New SELECT * FROM tracks-style queries should reuse Track::COLUMN_LIST
rather than hand-writing the column list again.
#[tauri::command]
fn get_tracks(conn_state: tauri::State<'_, Mutex<Connection>>) -> Result<Vec<Track>, String> {
let conn = conn_state.lock().map_err(|e| e.to_string())?;
Track::find_all(&conn).map_err(|e| e.to_string())
}
Update Rust structs — if the new column is read anywhere (e.g. the Track struct in database.rs), add the field with Option<T> to handle pre-migration rows. For Track, also add the column name to the db_row_mapping!(Track { ... }) list directly below the struct — the field name must equal the column name. The compiler enforces that the struct and the macro list stay in sync: a name in only one place fails to build, so there is no silent drift. (You do not need to touch find_all/find — they read from COLUMN_LIST automatically.)

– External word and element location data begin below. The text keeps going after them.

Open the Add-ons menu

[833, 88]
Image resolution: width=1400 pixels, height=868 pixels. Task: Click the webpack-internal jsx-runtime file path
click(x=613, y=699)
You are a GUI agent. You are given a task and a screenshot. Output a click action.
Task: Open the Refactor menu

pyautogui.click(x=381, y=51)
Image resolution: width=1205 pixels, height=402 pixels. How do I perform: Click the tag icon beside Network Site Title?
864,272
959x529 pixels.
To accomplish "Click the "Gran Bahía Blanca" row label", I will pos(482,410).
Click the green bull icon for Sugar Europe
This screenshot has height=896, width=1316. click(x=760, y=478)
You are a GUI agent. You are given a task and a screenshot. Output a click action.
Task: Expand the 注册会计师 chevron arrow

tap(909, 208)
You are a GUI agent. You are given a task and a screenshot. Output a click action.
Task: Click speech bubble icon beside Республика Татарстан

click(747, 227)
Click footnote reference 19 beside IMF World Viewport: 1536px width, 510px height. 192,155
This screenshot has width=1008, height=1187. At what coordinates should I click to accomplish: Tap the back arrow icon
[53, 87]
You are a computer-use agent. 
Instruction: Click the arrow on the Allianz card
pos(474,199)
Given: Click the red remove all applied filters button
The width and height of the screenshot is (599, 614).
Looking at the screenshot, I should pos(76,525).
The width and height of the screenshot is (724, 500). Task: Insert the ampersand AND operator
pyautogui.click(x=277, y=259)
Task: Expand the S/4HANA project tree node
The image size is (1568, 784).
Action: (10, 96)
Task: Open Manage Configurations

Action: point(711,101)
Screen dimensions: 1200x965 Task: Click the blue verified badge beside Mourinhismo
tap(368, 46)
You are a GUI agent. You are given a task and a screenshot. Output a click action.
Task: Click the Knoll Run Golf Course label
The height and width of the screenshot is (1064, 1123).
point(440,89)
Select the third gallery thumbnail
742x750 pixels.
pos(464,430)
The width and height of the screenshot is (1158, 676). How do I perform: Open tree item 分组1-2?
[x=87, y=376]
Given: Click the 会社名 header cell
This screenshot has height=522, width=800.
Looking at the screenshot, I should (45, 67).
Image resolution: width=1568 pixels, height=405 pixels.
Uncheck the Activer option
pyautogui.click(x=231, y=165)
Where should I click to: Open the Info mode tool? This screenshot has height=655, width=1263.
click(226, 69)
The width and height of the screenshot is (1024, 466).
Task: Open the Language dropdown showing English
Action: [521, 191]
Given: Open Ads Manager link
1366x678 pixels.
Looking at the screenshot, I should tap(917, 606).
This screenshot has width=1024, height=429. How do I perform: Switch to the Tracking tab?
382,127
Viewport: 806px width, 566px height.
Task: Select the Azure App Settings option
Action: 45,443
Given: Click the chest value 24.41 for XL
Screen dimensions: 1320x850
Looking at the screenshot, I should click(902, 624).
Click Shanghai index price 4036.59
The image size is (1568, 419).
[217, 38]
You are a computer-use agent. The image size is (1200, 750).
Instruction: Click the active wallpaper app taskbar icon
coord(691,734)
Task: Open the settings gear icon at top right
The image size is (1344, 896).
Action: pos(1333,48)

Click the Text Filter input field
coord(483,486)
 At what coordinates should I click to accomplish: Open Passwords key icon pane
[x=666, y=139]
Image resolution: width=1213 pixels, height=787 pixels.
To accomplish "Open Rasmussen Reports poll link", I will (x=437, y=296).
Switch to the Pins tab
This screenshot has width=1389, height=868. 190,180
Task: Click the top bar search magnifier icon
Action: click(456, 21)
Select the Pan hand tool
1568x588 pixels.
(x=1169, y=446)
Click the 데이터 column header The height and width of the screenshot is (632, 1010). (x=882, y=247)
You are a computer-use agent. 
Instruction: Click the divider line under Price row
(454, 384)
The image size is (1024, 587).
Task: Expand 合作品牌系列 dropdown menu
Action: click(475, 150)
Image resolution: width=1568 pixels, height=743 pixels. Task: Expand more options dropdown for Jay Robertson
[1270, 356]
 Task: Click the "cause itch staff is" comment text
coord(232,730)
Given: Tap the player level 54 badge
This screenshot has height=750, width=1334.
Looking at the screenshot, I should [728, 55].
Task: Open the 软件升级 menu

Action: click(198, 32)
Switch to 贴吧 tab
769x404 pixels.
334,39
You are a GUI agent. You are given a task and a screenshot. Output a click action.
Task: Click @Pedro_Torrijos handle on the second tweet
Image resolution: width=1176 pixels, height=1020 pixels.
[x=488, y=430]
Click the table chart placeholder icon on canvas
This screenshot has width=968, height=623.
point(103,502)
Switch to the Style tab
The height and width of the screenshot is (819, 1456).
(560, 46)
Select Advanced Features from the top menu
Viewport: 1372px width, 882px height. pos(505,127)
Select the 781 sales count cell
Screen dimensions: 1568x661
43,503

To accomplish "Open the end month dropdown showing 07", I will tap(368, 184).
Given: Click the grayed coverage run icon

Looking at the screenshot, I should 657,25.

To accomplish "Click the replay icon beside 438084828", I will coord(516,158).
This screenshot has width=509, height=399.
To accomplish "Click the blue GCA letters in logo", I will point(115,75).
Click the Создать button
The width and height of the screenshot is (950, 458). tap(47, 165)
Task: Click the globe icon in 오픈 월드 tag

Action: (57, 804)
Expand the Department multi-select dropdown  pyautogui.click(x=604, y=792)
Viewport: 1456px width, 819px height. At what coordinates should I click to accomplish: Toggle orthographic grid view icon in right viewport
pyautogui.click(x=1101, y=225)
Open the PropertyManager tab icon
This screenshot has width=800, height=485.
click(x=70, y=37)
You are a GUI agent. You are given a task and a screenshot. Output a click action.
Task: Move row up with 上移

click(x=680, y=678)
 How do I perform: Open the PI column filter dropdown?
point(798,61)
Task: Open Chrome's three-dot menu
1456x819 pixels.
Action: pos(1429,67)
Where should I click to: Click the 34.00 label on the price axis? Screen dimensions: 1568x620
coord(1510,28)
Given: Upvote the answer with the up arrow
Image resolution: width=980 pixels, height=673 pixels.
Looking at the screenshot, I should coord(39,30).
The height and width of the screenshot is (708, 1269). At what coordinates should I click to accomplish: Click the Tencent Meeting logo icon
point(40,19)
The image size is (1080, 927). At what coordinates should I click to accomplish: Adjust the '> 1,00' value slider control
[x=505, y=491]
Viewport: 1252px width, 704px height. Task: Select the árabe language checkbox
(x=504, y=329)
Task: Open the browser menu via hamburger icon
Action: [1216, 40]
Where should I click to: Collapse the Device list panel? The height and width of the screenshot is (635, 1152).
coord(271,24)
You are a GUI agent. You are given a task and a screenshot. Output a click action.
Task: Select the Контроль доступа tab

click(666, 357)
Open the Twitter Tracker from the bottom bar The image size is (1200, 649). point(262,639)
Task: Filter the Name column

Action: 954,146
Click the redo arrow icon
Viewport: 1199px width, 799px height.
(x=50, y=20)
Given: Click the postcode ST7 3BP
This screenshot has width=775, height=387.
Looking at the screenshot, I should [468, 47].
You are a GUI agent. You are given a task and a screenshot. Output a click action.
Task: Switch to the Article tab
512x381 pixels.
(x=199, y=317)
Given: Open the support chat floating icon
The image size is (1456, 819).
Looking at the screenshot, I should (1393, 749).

Update sidecar structs — if the new column holds ML-derived data that should survive a library rescan, wire it into src-tauri/src/scanner/sidecar.rs in three places:
SidecarMlMetadata (with Option<T>)SELECT in save() and assign it in the struct literalSET <column> = ? to the UPDATE statement in restore()Run the test suite — the in-memory test DB exercises every migration on each run:
cargo test --manifest-path src-tauri/Cargo.toml
A failing migration test means your SQL is malformed or conflicts with an earlier migration. The database::tests migration-invariant tests also assert that expected tables, indexes, virtual tables, and every Track-mapped column exist after all migrations — so a dropped or renamed mapped column fails here rather than at runtime.
Verify from scratch — wipe the dev DB to confirm all migrations apply cleanly:
npm run tauri dev
(or delete ~/Library/Application Support/com.rlupi.deep-cuts/deep_cuts.db first)
If adding an embedding table, use vec0 syntax:
M::up("
CREATE VIRTUAL TABLE IF NOT EXISTS my_embeddings USING vec0(
track_id INTEGER PRIMARY KEY,
embedding float[<dim>]
);
"),
The sqlite-vec extension is loaded at app startup via DbManager. Do not remove or reorder those load calls.
~/Library/Application Support/com.rlupi.deep-cuts/deep_cuts.db
Back it up before testing destructive migrations manually.